- [DIRECTIONS FOR THIS TASK]
Reproduce the passage on Texas employment law, starting with "Texas is known" and going on through "or genetic information.", and change "terminate" to "end".

- [PASSAGE FOR REVIEW]
Prohibited Employment Discrimination

 

Texas is known as an employment-at-will state. Unless an employee is hired under a written contract for a specific term, the employer and the employee are free to terminate the employment relationship at any time, for any reason. Certain state and federal laws, however, prohibit discrimination in hiring, discipline, discharge and other terms and conditions of employment on the basis of an employee’s race, color, national origin, sex, pregnancy, religion, disability or genetic information. 

 

Texas law also prohibits discrimination for participation in an emergency evacuation. An employer may not discharge or discriminate against an employee who leaves the employee’s place of employment to participate in a general public evacuation ordered under an emergency evacuation order. Tex. Lab. Code § 22.002. Emergency services personnel (including fire fighters, police officers, emergency medical technicians and other individuals who are required to provide services for the benefit of the general public in emergency situations) are exempt from this provision. Tex. Lab. Code § 22.004.

 

In addition, the Uniformed Services Employment and Reemployment Rights Act of 1994 (USERRA), 38 U.S.C. §§ 4301-4333, makes it unlawful for an employer to deny initial employment, reemployment, promotion, or any benefit of employment to a person who is obligated to perform in a uniformed service, including the Reserves and National Guard. This includes a call to active duty as a result of a national emergency. 

 

Unpaid Leave Entitlement

 

In addition to paid leave that may be available under an employer’s vacation or sick leave policy, the federal Family and Medical Leave Act (FMLA) requires covered employers to provide up to 12 weeks of unpaid, job-protected leave to eligible employees for certain family and medical reasons. See 29 U.S.C. §§ 2601 et seq.; 29 C.F.R. Part 825. Leave is available in part to cover an employee’s own serious health condition that renders the employee unable to perform the employee’s job, and to care for the employee's spouse, son or daughter, or parent who has a serious health condition. Employees are eligible if they have worked for their employer for at least one year, and for 1,250 hours over the previous 12 months, and if their employer has at least 50  employees within 75 miles. The FMLA permits employees to take leave on an intermittent basis or to work a reduced schedule under certain circumstances. For the duration of FMLA leave, the employer must maintain the employee's health coverage under any group health plan.

Dataset entries
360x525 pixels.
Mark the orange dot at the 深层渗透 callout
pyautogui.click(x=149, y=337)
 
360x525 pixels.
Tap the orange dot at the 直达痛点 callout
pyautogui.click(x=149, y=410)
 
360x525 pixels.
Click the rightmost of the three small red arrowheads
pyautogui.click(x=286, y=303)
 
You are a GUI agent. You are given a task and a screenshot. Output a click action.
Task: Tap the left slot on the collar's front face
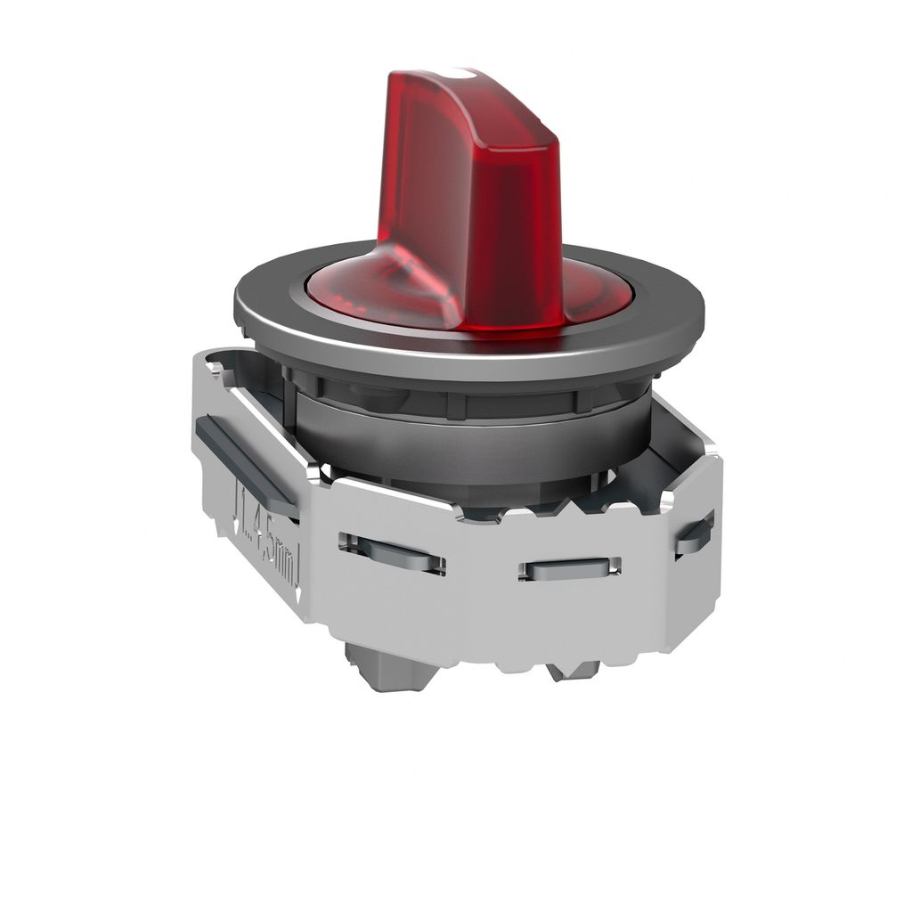click(x=392, y=554)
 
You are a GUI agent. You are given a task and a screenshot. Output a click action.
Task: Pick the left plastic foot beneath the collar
click(x=383, y=668)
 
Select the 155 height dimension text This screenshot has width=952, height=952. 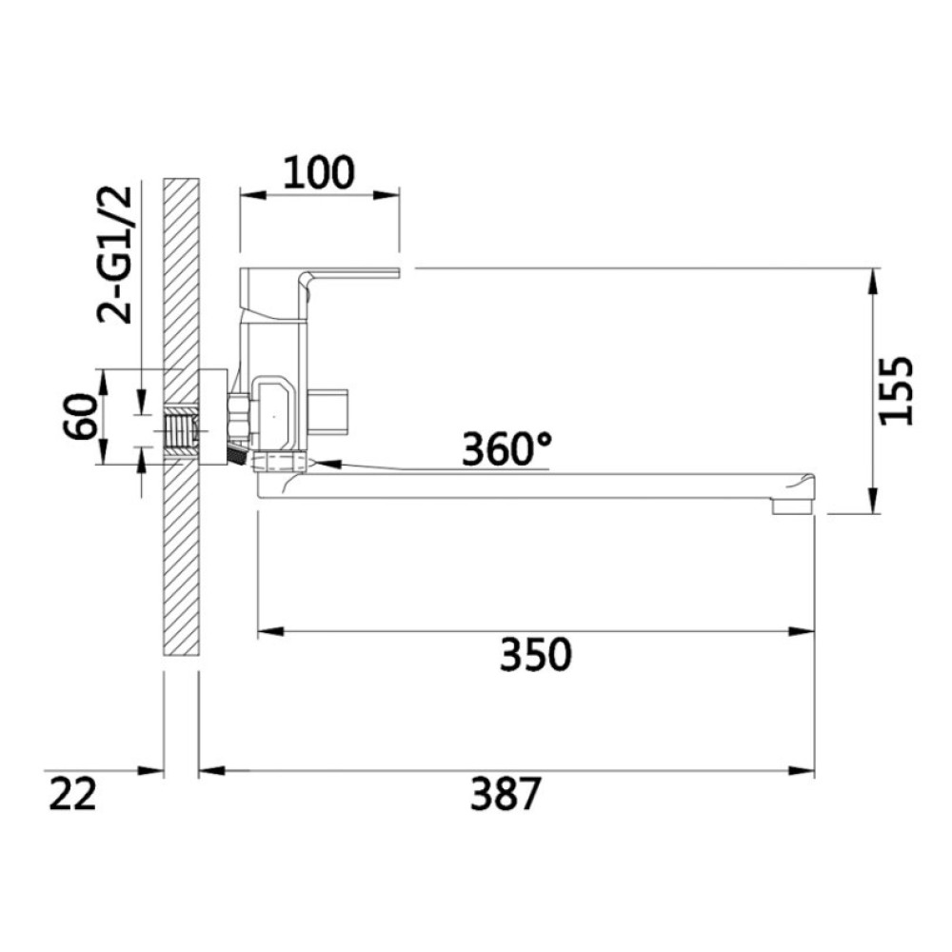click(896, 390)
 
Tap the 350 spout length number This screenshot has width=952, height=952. click(535, 655)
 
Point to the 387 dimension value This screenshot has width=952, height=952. click(506, 794)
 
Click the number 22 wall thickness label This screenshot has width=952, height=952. click(72, 794)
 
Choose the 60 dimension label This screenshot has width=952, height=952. click(81, 416)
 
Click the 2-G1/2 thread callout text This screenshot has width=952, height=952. click(115, 254)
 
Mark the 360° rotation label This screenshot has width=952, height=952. click(507, 448)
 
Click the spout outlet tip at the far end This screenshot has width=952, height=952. click(792, 506)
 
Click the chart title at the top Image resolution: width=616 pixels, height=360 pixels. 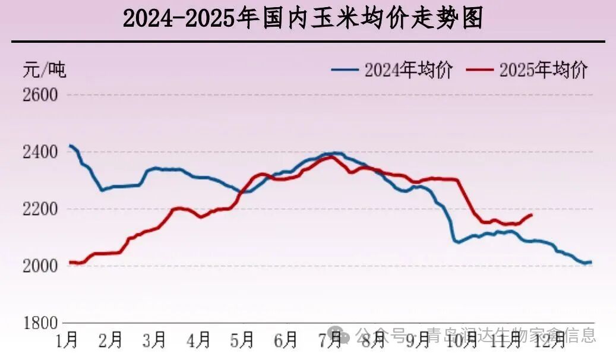(303, 19)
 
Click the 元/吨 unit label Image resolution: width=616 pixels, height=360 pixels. (45, 70)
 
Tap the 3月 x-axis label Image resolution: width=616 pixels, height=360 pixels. (154, 340)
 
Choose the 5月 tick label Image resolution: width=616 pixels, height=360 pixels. (242, 340)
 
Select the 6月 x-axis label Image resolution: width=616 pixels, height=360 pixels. (286, 340)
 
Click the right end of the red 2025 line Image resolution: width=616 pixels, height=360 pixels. (532, 214)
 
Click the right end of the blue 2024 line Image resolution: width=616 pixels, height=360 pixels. (591, 262)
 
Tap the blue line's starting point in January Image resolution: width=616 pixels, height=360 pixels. (70, 146)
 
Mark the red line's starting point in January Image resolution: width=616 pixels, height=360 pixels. (70, 262)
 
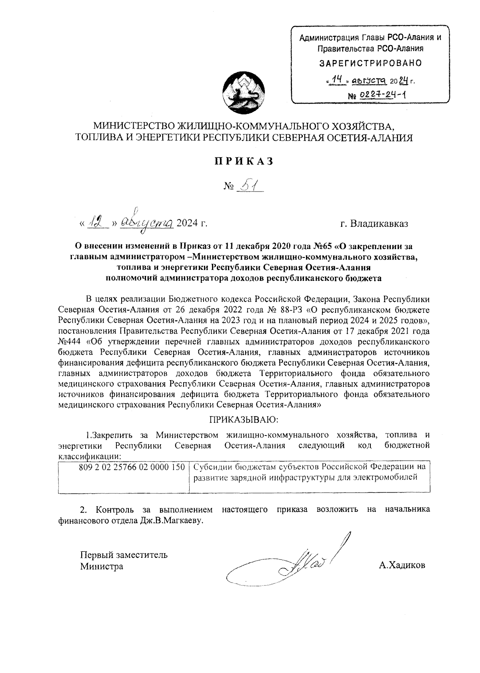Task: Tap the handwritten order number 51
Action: click(x=249, y=186)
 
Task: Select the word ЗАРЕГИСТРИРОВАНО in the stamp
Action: click(x=370, y=63)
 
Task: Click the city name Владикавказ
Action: click(x=379, y=224)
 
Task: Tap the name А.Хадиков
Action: click(x=402, y=565)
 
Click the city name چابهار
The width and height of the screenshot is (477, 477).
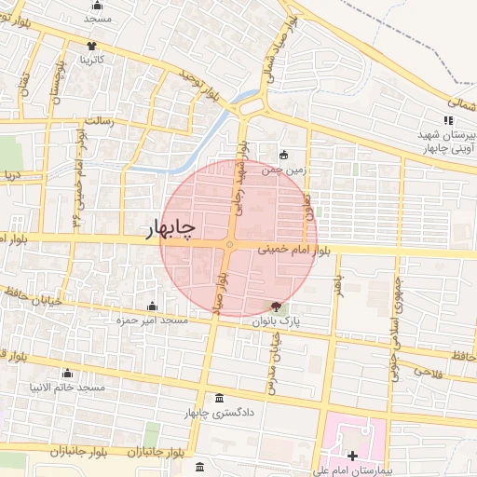(171, 229)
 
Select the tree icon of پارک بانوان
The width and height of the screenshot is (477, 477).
(275, 306)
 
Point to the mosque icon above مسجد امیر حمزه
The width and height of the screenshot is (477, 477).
(152, 306)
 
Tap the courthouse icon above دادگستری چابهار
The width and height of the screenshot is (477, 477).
(219, 397)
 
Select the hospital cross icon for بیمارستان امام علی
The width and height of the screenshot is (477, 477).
(352, 456)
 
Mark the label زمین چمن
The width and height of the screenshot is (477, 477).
(284, 170)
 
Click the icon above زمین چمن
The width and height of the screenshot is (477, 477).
(284, 156)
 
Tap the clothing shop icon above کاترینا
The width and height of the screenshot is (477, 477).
(91, 46)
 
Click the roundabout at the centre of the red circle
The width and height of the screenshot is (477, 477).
(229, 245)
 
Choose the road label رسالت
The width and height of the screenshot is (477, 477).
(99, 121)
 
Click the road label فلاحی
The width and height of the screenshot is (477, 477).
(424, 372)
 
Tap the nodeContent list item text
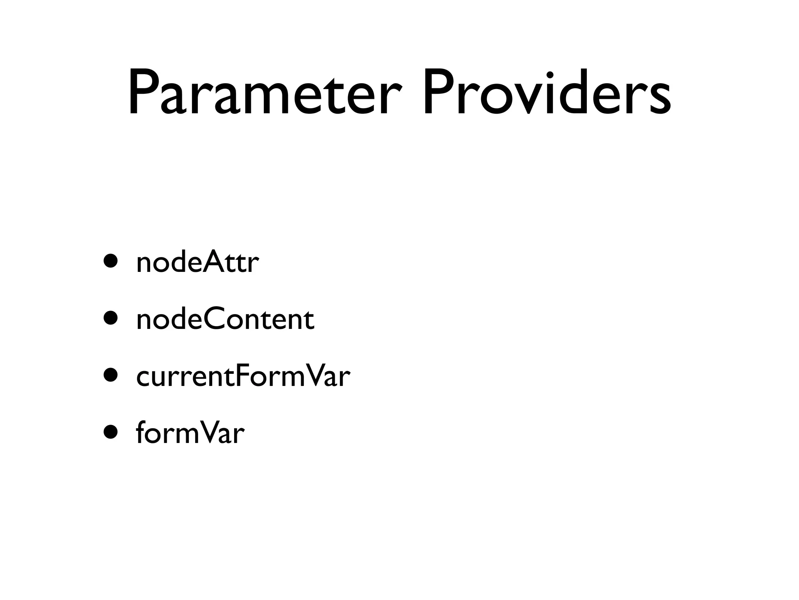[x=225, y=320]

- [FINISHED EXERCISE]
Texas is known as an employment-at-will state. Unless an employee is hired under a written contract for a specific term, the employer and the employee are free to end the employment relationship at any time, for any reason. Certain state and federal laws, however, prohibit discrimination in hiring, discipline, discharge and other terms and conditions of employment on the basis of an employee’s race, color, national origin, sex, pregnancy, religion, disability or genetic information.